- Opening Delimiter -
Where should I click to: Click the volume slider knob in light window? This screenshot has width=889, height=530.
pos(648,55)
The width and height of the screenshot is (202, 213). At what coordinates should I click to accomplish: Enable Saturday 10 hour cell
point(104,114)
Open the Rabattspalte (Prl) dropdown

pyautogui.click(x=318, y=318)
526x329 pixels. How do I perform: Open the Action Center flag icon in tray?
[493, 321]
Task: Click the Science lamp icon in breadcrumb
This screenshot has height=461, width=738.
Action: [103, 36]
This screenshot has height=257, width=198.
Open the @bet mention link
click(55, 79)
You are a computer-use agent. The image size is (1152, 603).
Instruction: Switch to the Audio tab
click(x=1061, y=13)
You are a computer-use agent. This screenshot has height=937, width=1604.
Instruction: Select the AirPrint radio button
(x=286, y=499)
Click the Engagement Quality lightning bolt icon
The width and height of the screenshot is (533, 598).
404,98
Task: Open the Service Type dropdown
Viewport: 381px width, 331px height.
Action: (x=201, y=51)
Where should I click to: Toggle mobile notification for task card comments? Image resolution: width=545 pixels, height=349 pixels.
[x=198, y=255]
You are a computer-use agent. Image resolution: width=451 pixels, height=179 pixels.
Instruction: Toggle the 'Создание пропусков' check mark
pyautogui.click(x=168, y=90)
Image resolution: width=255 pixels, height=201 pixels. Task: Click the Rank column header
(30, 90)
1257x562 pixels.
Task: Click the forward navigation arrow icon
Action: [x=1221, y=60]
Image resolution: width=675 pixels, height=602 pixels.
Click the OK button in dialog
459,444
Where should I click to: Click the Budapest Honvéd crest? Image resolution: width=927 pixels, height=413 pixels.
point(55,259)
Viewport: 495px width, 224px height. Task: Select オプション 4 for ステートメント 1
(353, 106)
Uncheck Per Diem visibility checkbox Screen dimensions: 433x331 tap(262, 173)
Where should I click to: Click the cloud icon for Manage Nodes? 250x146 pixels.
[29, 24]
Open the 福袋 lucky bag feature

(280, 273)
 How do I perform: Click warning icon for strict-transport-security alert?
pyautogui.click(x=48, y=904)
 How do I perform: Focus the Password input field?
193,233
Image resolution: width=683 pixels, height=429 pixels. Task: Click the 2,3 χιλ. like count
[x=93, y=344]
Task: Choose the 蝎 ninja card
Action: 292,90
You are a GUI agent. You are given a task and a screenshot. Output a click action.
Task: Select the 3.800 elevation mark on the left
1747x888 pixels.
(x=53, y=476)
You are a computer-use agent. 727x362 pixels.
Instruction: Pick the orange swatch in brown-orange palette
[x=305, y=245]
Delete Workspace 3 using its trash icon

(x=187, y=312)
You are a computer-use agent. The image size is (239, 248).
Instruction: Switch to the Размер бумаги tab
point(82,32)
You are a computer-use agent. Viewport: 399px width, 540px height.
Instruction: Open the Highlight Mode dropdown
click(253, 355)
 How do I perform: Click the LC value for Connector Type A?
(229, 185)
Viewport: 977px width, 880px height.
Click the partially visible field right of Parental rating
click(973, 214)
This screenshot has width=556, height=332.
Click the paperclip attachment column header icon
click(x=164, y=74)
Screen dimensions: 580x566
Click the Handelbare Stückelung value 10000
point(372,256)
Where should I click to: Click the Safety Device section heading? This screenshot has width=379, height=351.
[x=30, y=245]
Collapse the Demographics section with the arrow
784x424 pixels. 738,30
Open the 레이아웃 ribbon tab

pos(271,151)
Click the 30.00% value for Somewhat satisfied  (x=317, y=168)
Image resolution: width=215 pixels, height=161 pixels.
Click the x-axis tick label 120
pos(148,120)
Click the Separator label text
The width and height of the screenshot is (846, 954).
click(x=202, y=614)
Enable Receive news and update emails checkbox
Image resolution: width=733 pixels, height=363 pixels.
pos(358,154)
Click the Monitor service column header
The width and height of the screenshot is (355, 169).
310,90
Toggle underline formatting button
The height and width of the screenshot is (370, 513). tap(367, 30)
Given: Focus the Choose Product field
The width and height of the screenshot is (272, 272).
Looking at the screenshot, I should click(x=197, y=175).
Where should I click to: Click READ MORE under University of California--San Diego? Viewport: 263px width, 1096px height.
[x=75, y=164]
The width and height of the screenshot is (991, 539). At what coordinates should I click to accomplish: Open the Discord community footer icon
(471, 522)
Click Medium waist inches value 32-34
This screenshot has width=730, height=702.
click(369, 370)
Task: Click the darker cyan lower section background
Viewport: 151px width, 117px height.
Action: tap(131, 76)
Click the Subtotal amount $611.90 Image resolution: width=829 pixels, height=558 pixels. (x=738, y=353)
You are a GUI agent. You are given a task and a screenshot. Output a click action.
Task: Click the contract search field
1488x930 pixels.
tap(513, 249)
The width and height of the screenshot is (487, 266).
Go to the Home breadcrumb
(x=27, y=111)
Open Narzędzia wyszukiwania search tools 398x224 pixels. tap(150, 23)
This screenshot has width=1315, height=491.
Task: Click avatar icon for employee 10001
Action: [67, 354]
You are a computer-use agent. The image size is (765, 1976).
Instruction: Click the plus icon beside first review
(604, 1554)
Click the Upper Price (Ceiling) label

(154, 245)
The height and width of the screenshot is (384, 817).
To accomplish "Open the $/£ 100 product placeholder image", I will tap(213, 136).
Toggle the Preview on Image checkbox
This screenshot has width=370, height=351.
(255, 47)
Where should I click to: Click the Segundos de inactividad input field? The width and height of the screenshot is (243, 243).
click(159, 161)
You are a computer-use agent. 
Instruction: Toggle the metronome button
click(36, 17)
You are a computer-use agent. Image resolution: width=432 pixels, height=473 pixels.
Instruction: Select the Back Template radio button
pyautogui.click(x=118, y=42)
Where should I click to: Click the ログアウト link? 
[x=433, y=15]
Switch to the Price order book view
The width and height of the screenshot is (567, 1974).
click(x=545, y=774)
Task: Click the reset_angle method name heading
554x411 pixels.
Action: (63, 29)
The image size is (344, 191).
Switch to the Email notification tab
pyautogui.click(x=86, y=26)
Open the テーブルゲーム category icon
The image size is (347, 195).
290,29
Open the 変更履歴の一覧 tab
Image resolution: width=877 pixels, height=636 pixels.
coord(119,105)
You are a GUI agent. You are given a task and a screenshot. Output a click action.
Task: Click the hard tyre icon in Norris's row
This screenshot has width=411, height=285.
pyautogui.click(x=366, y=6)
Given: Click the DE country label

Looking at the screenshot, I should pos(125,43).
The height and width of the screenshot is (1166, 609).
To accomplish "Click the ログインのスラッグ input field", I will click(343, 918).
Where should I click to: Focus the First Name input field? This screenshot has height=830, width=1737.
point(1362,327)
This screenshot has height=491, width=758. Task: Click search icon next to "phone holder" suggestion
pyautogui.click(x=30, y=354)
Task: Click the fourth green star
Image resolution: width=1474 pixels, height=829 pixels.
- Closing Delimiter -
What the task asks = Transcribe the listing so that each line matches exactly.

Solution to this exercise =
Where should I click to: Click the volume slider knob in light window? This screenshot has width=889, height=530.
pos(648,55)
The width and height of the screenshot is (202, 213). At what coordinates should I click to accomplish: Enable Saturday 10 hour cell
point(104,114)
Open the Rabattspalte (Prl) dropdown

pyautogui.click(x=318, y=318)
526x329 pixels. How do I perform: Open the Action Center flag icon in tray?
[493, 321]
Task: Click the Science lamp icon in breadcrumb
This screenshot has height=461, width=738.
Action: [103, 36]
This screenshot has height=257, width=198.
Open the @bet mention link
click(55, 79)
You are a computer-use agent. The image size is (1152, 603).
Instruction: Switch to the Audio tab
click(x=1061, y=13)
You are a computer-use agent. This screenshot has height=937, width=1604.
Instruction: Select the AirPrint radio button
(x=286, y=499)
Click the Engagement Quality lightning bolt icon
The width and height of the screenshot is (533, 598).
404,98
Task: Open the Service Type dropdown
Viewport: 381px width, 331px height.
Action: (x=201, y=51)
Where should I click to: Toggle mobile notification for task card comments? Image resolution: width=545 pixels, height=349 pixels.
[x=198, y=255]
You are a computer-use agent. Image resolution: width=451 pixels, height=179 pixels.
Instruction: Toggle the 'Создание пропусков' check mark
pyautogui.click(x=168, y=90)
Image resolution: width=255 pixels, height=201 pixels. Task: Click the Rank column header
(30, 90)
1257x562 pixels.
Task: Click the forward navigation arrow icon
Action: [x=1221, y=60]
Image resolution: width=675 pixels, height=602 pixels.
Click the OK button in dialog
459,444
Where should I click to: Click the Budapest Honvéd crest? Image resolution: width=927 pixels, height=413 pixels.
point(55,259)
Viewport: 495px width, 224px height. Task: Select オプション 4 for ステートメント 1
(353, 106)
Uncheck Per Diem visibility checkbox Screen dimensions: 433x331 tap(262, 173)
Where should I click to: Click the cloud icon for Manage Nodes? 250x146 pixels.
[29, 24]
Open the 福袋 lucky bag feature

(280, 273)
 How do I perform: Click warning icon for strict-transport-security alert?
pyautogui.click(x=48, y=904)
 How do I perform: Focus the Password input field?
193,233
Image resolution: width=683 pixels, height=429 pixels. Task: Click the 2,3 χιλ. like count
[x=93, y=344]
Task: Choose the 蝎 ninja card
Action: 292,90
You are a GUI agent. You are given a task and a screenshot. Output a click action.
Task: Select the 3.800 elevation mark on the left
1747x888 pixels.
(x=53, y=476)
You are a computer-use agent. 727x362 pixels.
Instruction: Pick the orange swatch in brown-orange palette
[x=305, y=245]
Delete Workspace 3 using its trash icon

(x=187, y=312)
You are a computer-use agent. The image size is (239, 248).
Instruction: Switch to the Размер бумаги tab
point(82,32)
You are a computer-use agent. Viewport: 399px width, 540px height.
Instruction: Open the Highlight Mode dropdown
click(253, 355)
 How do I perform: Click the LC value for Connector Type A?
(229, 185)
Viewport: 977px width, 880px height.
Click the partially visible field right of Parental rating
click(973, 214)
This screenshot has width=556, height=332.
Click the paperclip attachment column header icon
click(x=164, y=74)
Screen dimensions: 580x566
Click the Handelbare Stückelung value 10000
point(372,256)
Where should I click to: Click the Safety Device section heading? This screenshot has width=379, height=351.
[x=30, y=245]
Collapse the Demographics section with the arrow
784x424 pixels. 738,30
Open the 레이아웃 ribbon tab

pos(271,151)
Click the 30.00% value for Somewhat satisfied  (x=317, y=168)
Image resolution: width=215 pixels, height=161 pixels.
Click the x-axis tick label 120
pos(148,120)
Click the Separator label text
The width and height of the screenshot is (846, 954).
click(x=202, y=614)
Enable Receive news and update emails checkbox
Image resolution: width=733 pixels, height=363 pixels.
pos(358,154)
Click the Monitor service column header
The width and height of the screenshot is (355, 169).
310,90
Toggle underline formatting button
The height and width of the screenshot is (370, 513). tap(367, 30)
Given: Focus the Choose Product field
The width and height of the screenshot is (272, 272).
Looking at the screenshot, I should click(x=197, y=175).
Where should I click to: Click READ MORE under University of California--San Diego? Viewport: 263px width, 1096px height.
[x=75, y=164]
The width and height of the screenshot is (991, 539). At what coordinates should I click to accomplish: Open the Discord community footer icon
(471, 522)
Click Medium waist inches value 32-34
This screenshot has width=730, height=702.
click(369, 370)
Task: Click the darker cyan lower section background
Viewport: 151px width, 117px height.
Action: tap(131, 76)
Click the Subtotal amount $611.90 Image resolution: width=829 pixels, height=558 pixels. (x=738, y=353)
You are a GUI agent. You are given a task and a screenshot. Output a click action.
Task: Click the contract search field
1488x930 pixels.
tap(513, 249)
The width and height of the screenshot is (487, 266).
Go to the Home breadcrumb
(x=27, y=111)
Open Narzędzia wyszukiwania search tools 398x224 pixels. tap(150, 23)
This screenshot has width=1315, height=491.
Task: Click avatar icon for employee 10001
Action: [67, 354]
You are a computer-use agent. The image size is (765, 1976).
Instruction: Click the plus icon beside first review
(604, 1554)
Click the Upper Price (Ceiling) label

(154, 245)
The height and width of the screenshot is (384, 817).
To accomplish "Open the $/£ 100 product placeholder image", I will tap(213, 136).
Toggle the Preview on Image checkbox
This screenshot has width=370, height=351.
(255, 47)
Where should I click to: Click the Segundos de inactividad input field? The width and height of the screenshot is (243, 243).
click(159, 161)
You are a computer-use agent. 
Instruction: Toggle the metronome button
click(36, 17)
You are a computer-use agent. Image resolution: width=432 pixels, height=473 pixels.
Instruction: Select the Back Template radio button
pyautogui.click(x=118, y=42)
Where should I click to: Click the ログアウト link? 
[x=433, y=15]
Switch to the Price order book view
The width and height of the screenshot is (567, 1974).
click(x=545, y=774)
Task: Click the reset_angle method name heading
554x411 pixels.
Action: (63, 29)
The image size is (344, 191).
Switch to the Email notification tab
pyautogui.click(x=86, y=26)
Open the テーブルゲーム category icon
The image size is (347, 195).
290,29
Open the 変更履歴の一覧 tab
Image resolution: width=877 pixels, height=636 pixels.
coord(119,105)
You are a GUI agent. You are given a task and a screenshot. Output a click action.
Task: Click the hard tyre icon in Norris's row
This screenshot has width=411, height=285.
pyautogui.click(x=366, y=6)
Given: Click the DE country label

Looking at the screenshot, I should pos(125,43).
The height and width of the screenshot is (1166, 609).
To accomplish "Click the ログインのスラッグ input field", I will click(343, 918).
Where should I click to: Focus the First Name input field? This screenshot has height=830, width=1737.
point(1362,327)
This screenshot has height=491, width=758. Task: Click search icon next to "phone holder" suggestion
pyautogui.click(x=30, y=354)
Task: Click the fourth green star
Image resolution: width=1474 pixels, height=829 pixels.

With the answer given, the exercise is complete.